### Goal:
Extend the program note on Puccini's La Fanciulla del West, beginning right after its last sentence.

### Text passage:
Saturday, January 22, 2011

PUCCINI : LA FANCIULLA DEL WEST

Radio New Zealand Concert network 
Sunday 23rd of January 2011 at 3.04 - 6.40 pm
INTRODUCTION

PUCCINI: La Fanciulla del West, an opera in three acts
Based on David Belasco's play The Girl of the Golden West, this spaghetti western tells the story of Minnie, an independent frontier woman who runs a tavern (and Bible school!) in a community of gold miners ("forty-niners") in California in the middle of the 19th century. She falls in love with a bandit, Dick Johnson alias Ramerrez, and her love finally saves him from being lynched by the irate miners.
Minnie........................... Deborah Voigt
Dick Johnson................ Marcello Giordani
Jack Rance................... Lucio Gallo
Nick............................. Tony Stevenson
Ashby........................... Keith Miller
Sonora.......................... Dwayne Croft
Trin............................... Hugo Vera
Sid................................ Trevor Scheunemann
Handsome..................... Richard Bernstein
Harry............................ Adam Laurence Herskowitz
Joe................................ Michael Forest
Happy........................... David Crawford
Jim Larkins.................... Edward Parks
Billy Jackrabbit.............. Philip Cokorinos
Wowkle........................ Ginger Costa-Jackson
Jake Wallace................. Oren Gradus
Pony Express rider........ Edward Mout

Puccini's title, La Fanciulla del West, simply means "the girl of the West"; but this is not about cowboys and Amerindians, or conflict between the cowman and the farmer (who should be "frayndz"). Berlasco's original title "The Girl of the Golden West" is better because it brings the gold-rush of 1849 into the picture.

### Given information:
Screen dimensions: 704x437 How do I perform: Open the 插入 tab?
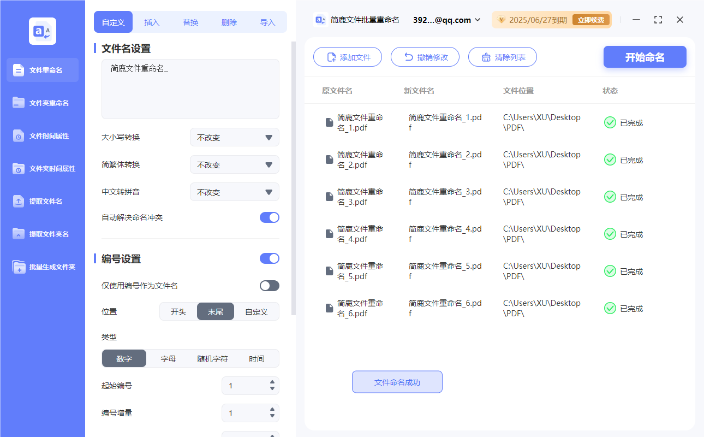pos(152,22)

### Exercise result:
I would think that the most frequently occurring word in the show is not "yellow" (as in "yellow metal") but "Hello" (rhymes with yellow when Italians say it).

This takes me back to 1968, when I saw it in Melbourne, with Australia's much loved tenor Donald Smith from Queensland (have you heard of him?) swaggering about the stage in a role that was first taken by Caruso, with Marcella Reale from the USA as Minnie, and Alan Light as the Sheriff. We also experienced it in Covent Garden, with Placido Domingo the world's best-loved tenor.

The recordings I own have Placido with Carol Neblett and Sherrill Milnes, Zubin Mehta conducting (DGG); Renata Tebaldi, Mario del Monaco, Cornell Macniel, Franco Capuana (Decca).

I also have a movie of the story (1938), with Jeanette MacDonald and Nelson Eddy, the climax being the wedding, with the good bandit instead of the sheriff, and music by Gus Kahn and Sigmund Romberg.

La Fanciulla del West (Giacomo PUCCINI)
This fascinating opera is one that I have seen twice in a theatre (Melbourne and London).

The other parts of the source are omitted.